Filter the records below and copy every line that contains the word "valve".

■ ■ ■ ■ ■

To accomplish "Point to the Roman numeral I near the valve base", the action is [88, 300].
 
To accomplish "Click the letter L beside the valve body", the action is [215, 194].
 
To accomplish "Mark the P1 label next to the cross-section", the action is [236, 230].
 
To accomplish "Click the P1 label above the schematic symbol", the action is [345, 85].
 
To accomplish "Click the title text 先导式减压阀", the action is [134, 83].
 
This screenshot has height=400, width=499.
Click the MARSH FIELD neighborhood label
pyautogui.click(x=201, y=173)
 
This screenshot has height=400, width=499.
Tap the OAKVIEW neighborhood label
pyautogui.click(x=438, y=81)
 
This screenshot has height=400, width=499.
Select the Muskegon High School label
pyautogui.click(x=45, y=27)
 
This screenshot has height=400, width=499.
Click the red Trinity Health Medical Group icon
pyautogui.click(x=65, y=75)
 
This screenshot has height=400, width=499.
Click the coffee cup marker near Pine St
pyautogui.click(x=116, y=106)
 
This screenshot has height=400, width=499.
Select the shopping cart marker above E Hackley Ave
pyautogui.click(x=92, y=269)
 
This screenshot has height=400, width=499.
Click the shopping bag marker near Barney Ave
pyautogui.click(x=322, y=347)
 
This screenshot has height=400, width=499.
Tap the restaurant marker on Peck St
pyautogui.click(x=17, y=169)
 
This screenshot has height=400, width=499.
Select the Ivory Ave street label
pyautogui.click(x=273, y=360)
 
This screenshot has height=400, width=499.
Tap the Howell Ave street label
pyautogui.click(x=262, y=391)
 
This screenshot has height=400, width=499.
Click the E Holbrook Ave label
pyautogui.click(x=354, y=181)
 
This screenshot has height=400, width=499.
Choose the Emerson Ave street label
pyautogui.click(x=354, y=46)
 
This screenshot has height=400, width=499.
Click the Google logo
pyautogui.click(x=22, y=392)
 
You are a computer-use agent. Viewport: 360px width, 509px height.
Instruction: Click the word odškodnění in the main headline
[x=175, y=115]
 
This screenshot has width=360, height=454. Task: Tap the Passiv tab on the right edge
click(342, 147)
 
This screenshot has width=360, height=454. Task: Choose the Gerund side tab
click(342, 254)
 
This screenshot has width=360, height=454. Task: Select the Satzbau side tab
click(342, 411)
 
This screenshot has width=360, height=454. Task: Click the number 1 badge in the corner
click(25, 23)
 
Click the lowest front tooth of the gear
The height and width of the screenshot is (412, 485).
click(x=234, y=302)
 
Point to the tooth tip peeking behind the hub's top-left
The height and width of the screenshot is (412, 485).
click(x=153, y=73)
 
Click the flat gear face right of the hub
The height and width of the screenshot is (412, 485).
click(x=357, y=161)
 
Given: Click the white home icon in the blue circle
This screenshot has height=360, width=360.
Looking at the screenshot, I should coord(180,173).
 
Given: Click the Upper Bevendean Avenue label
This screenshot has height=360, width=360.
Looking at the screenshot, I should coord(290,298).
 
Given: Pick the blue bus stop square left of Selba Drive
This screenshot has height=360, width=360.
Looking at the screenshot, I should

■ ■ ■ ■ ■

▶ [RESULT OF THIS EXERCISE]:
To accomplish "Point to the Roman numeral I near the valve base", the action is [88, 300].
To accomplish "Click the letter L beside the valve body", the action is [215, 194].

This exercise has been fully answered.